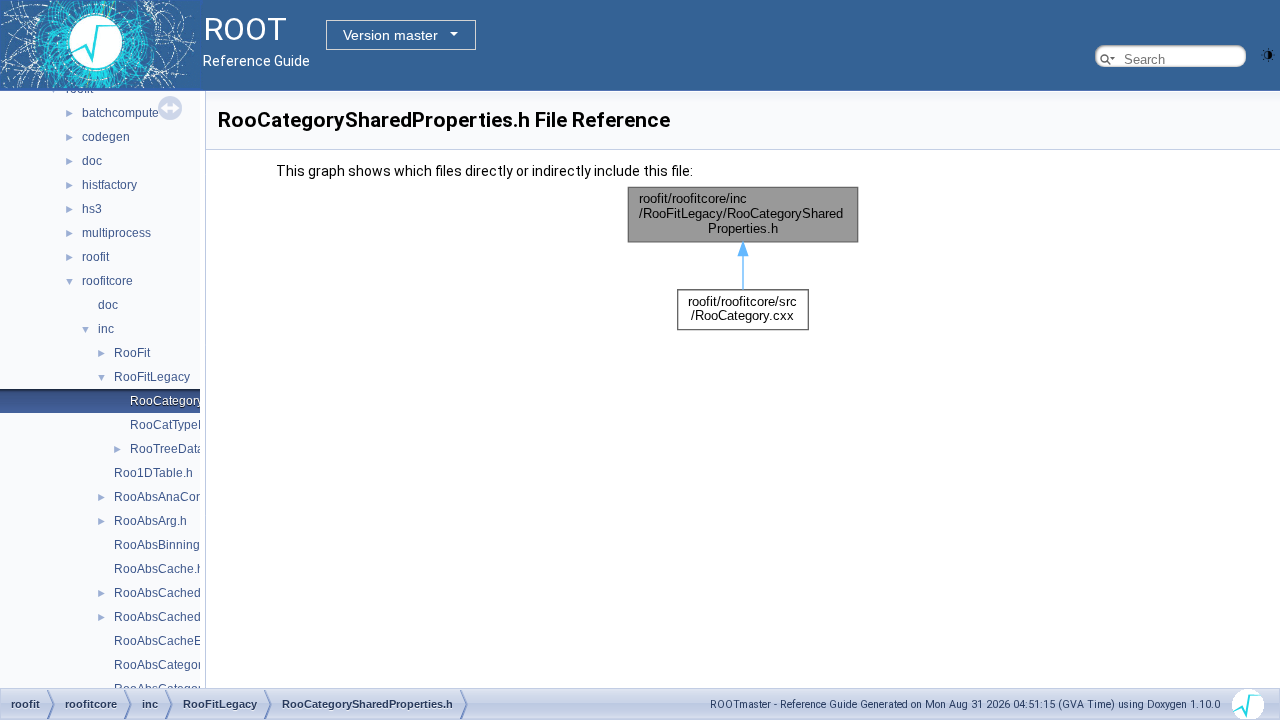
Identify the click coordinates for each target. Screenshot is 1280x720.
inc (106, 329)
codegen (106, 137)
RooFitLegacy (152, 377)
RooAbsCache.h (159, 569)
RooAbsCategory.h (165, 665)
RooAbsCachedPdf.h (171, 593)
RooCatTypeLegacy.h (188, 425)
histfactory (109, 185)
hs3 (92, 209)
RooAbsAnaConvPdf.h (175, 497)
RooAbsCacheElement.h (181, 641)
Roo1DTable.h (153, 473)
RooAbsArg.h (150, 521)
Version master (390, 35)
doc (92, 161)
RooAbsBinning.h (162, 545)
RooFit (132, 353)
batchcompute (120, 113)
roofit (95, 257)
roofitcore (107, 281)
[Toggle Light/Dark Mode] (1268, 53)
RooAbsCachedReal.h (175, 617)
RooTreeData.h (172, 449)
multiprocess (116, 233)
--- --- ---
• **YOUR OBJECTIVE**
Leaving the images out, print the records above exactly.

• **TASK SOLUTION**
Identify the click coordinates for each target. Screenshot is 1280x720.
inc (106, 329)
codegen (106, 137)
RooFitLegacy (152, 377)
RooAbsCache.h (159, 569)
RooAbsCategory.h (165, 665)
RooAbsCachedPdf.h (171, 593)
RooCatTypeLegacy.h (188, 425)
histfactory (109, 185)
hs3 (92, 209)
RooAbsAnaConvPdf.h (175, 497)
RooAbsCacheElement.h (181, 641)
Roo1DTable.h (153, 473)
RooAbsArg.h (150, 521)
Version master (390, 35)
doc (92, 161)
RooAbsBinning.h (162, 545)
RooFit (132, 353)
batchcompute (120, 113)
roofit (95, 257)
roofitcore (107, 281)
[Toggle Light/Dark Mode] (1268, 53)
RooAbsCachedReal.h (175, 617)
RooTreeData.h (172, 449)
multiprocess (116, 233)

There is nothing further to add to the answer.